Tempo and Beat

Following Section 6.2.1 of [Müller, FMP, Springer 2015], we introduce in this noteook the concepts of beat and tempo.

Basic Notions and Assumptions¶

Temporal and structural regularities are perhaps the most important incentives for people to get involved and to interact with music. It is the beat that drives music forward and provides the temporal framework of a piece of music. Intuitively, the beat corresponds to the pulse a human taps along when listening to music. The beat is often described as a sequence of perceived pulse positions, which are typically equally spaced in time and specified by two parameters: the phase and the period. The term tempo refers to the rate of the pulse and is given by the reciprocal of the beat period. The following figure illustrates these notions using the beginning of "Another one bites the dust" by Queen.

The extraction of tempo and beat information from audio recordings is a challenging problem in particular for music with weak note onsets and local tempo changes. For example, in the case of romantic piano music, the pianist often takes the freedom of speeding up and slowing down the tempo—an artistic means also referred to as tempo rubato. There is a wide range of music where the notions of tempo and beat remain rather vague or are even nonexistent. Sometimes, the rhythmic flow of music is deliberately interrupted or disturbed by syncopation, where certain notes outside the regular grid of beat positions are stressed. The following audio example indicate some of the challenges:

Music with weak onsets (Borodin, String Quartet No. 2, 3rd movement):

Romantic music with local tempo fluctuations (rubato) and global tempo changes (Chopin, Op.68, No. 3):

Music with syncopation (Fauré, Op.15):

To make the problem of tempo and beat tracking feasible, most automated approaches rely on two basic assumptions.

The first assumption is that beat positions occur at note onset positions.
The second assumption is that beat positions are more or less equally spaced—at least for a certain period of time.

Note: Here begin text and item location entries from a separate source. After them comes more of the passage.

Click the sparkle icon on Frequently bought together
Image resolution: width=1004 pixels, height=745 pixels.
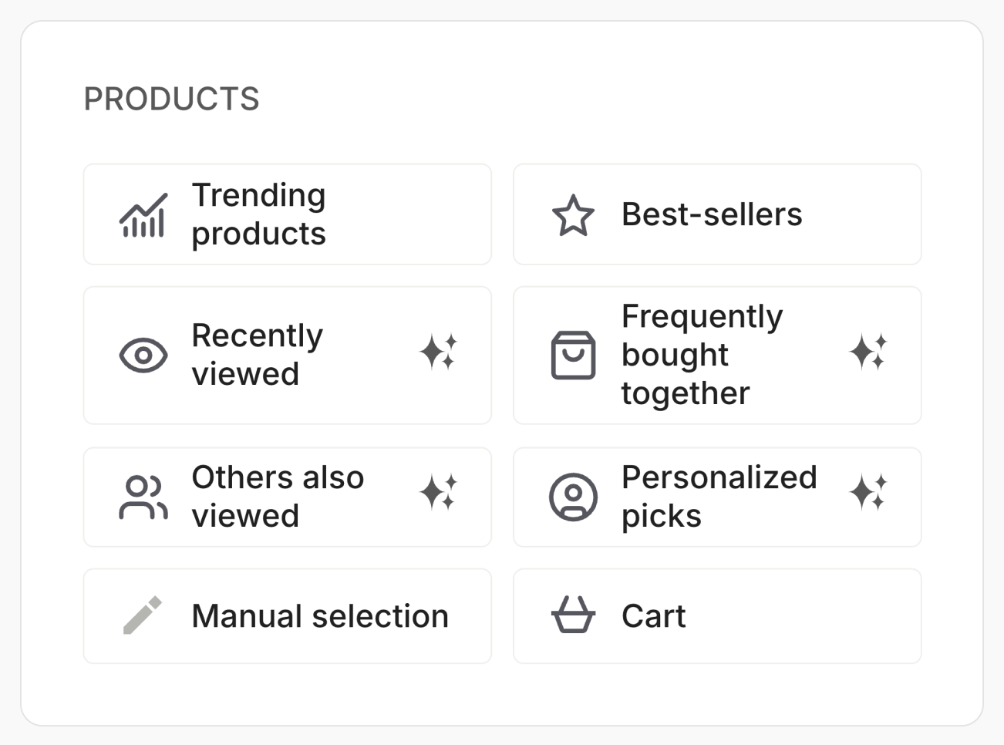point(869,355)
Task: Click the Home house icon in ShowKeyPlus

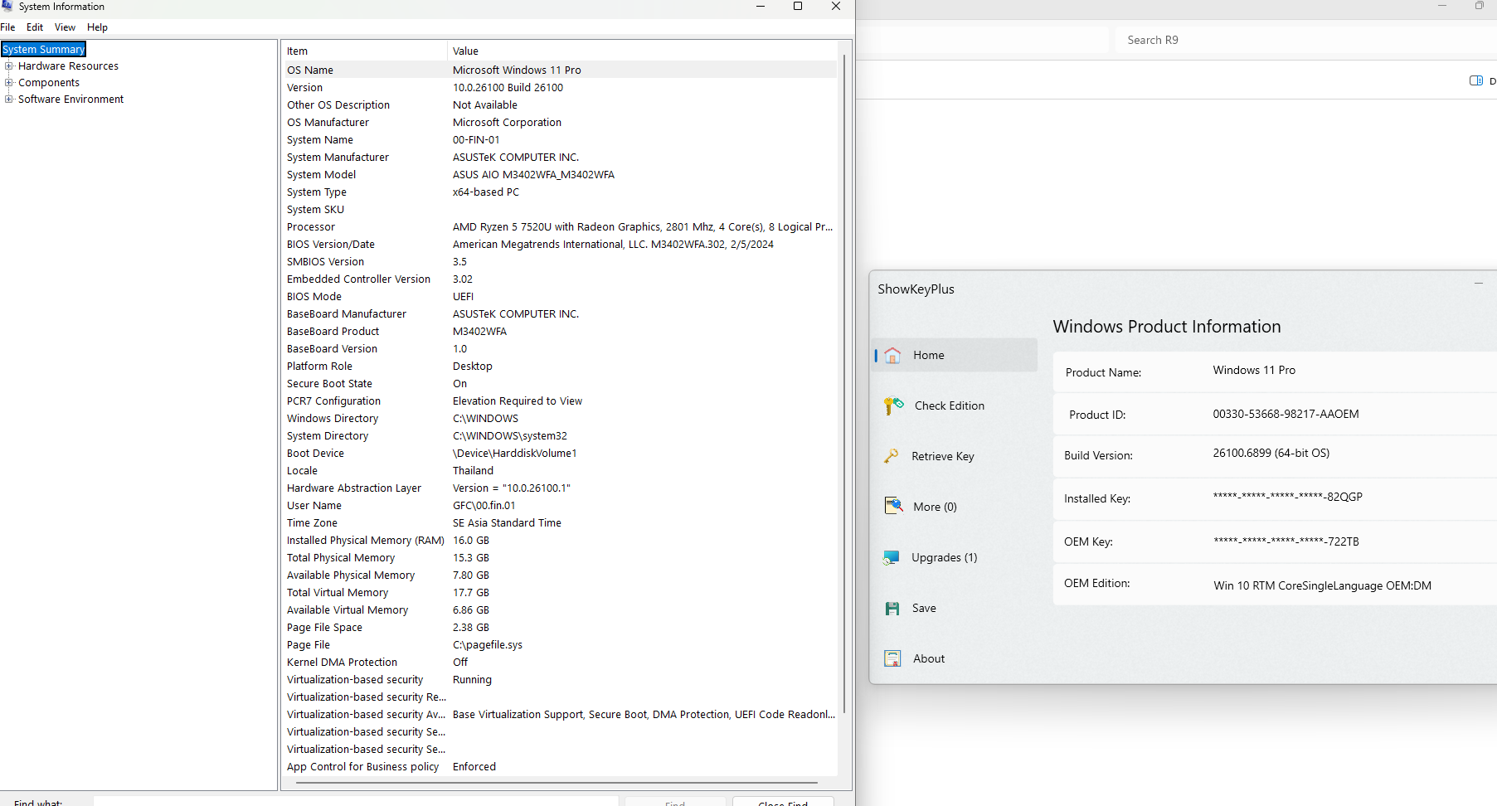Action: [892, 356]
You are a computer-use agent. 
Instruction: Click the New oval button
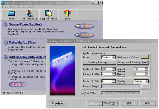click(84, 26)
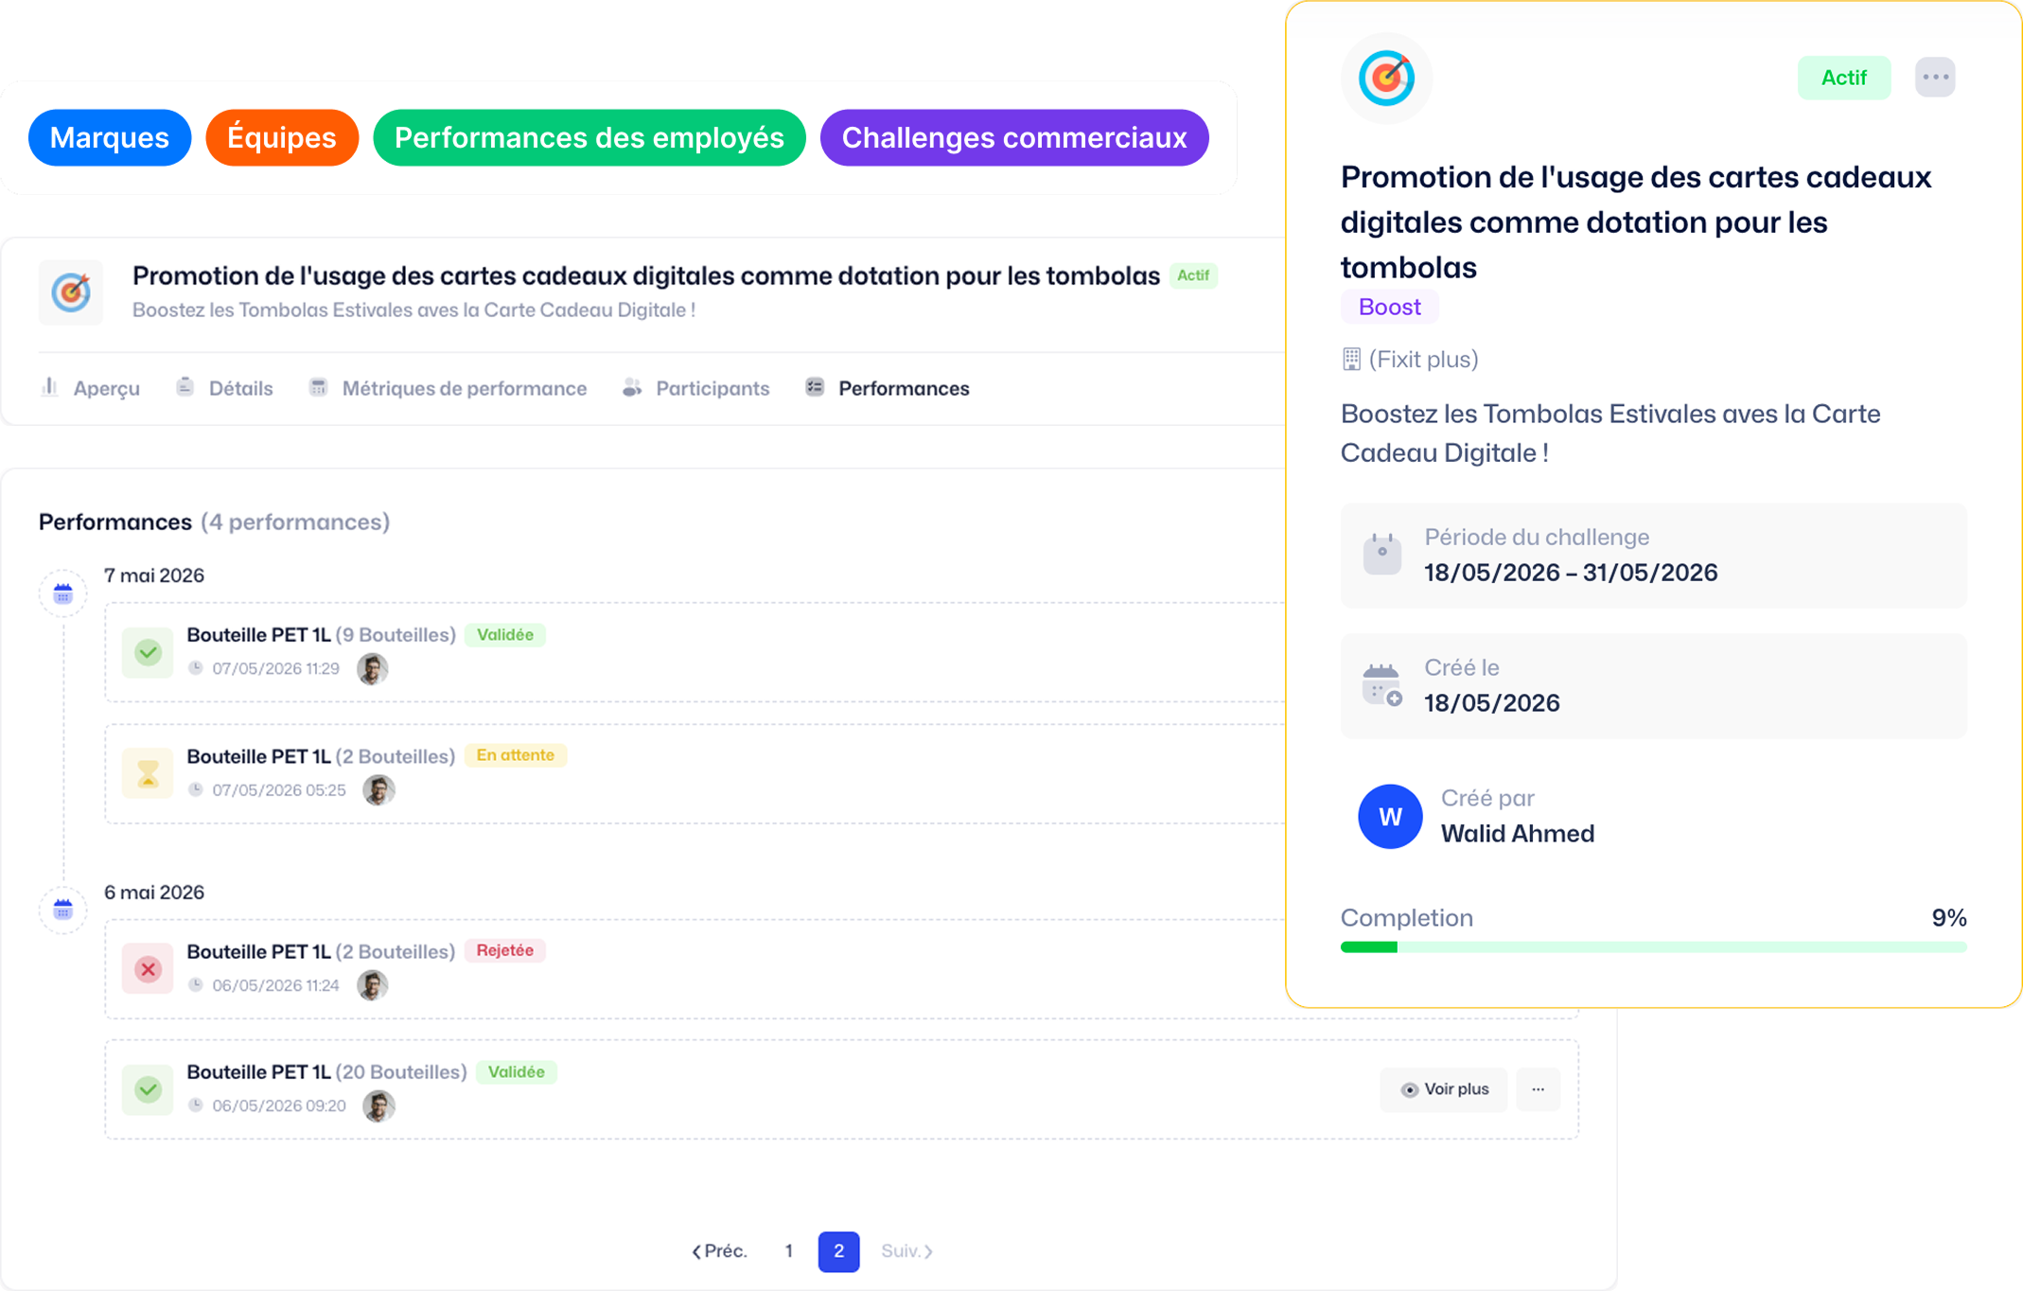
Task: Click the large target logo in side panel
Action: (1386, 78)
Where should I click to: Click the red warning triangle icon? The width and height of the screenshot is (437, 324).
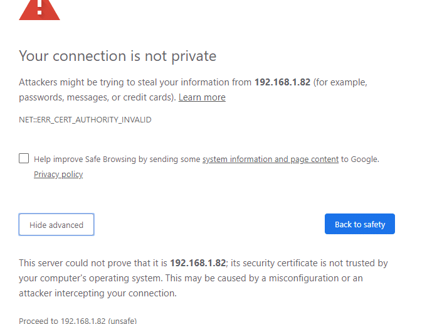point(39,10)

Even though both assumptions may be violated and inappropriate for certain types of music, they are convenient and reasonable for a wide range of music including most rock and popular songs.

In the following code cell, we present for each of the above examples a visualization of a spectral-based novelty function along with manually annotated beat positions (quarter note level). Furthermore, a sonification indicates the annotated beats by short click sounds placed on top of the original music recordings.

import os, sys
import sys
import numpy as np
from scipy import signal
from  matplotlib import pyplot as plt
import librosa
import IPython.display as ipd
import pandas as pd
sys.path.append('..')
import libfmp.b
import libfmp.c2
import libfmp.c6
%matplotlib inline

def plot_sonify_novelty_beats(fn_wav, fn_ann, title=''):
    ann, label_keys = libfmp.c6.read_annotation_pos(fn_ann, label='onset', header=0)
    df = pd.read_csv(fn_ann, sep=';', keep_default_na=False, header=None)
    beats_sec = df.values
    Fs = 22050
    x, Fs = librosa.load(fn_wav, Fs)
    x_duration = len(x)/Fs
    nov, Fs_nov = libfmp.c6.compute_novelty_spectrum(x, Fs=Fs, N=2048, H=256, gamma=1, M=10, norm=1)
    figsize=(8,1.5)
    fig, ax, line = libfmp.b.plot_signal(nov, Fs_nov, color='k', figsize=figsize,
                title=title)
    libfmp.b.plot_annotation_line(ann, ax=ax, label_keys=label_keys, 
                        nontime_axis=True, time_min=0, time_max=x_duration)
    plt.show()
    x_beats = librosa.clicks(beats_sec, sr=Fs, click_freq=1000, length=len(x))
    ipd.display(ipd.Audio(x + x_beats, rate=Fs))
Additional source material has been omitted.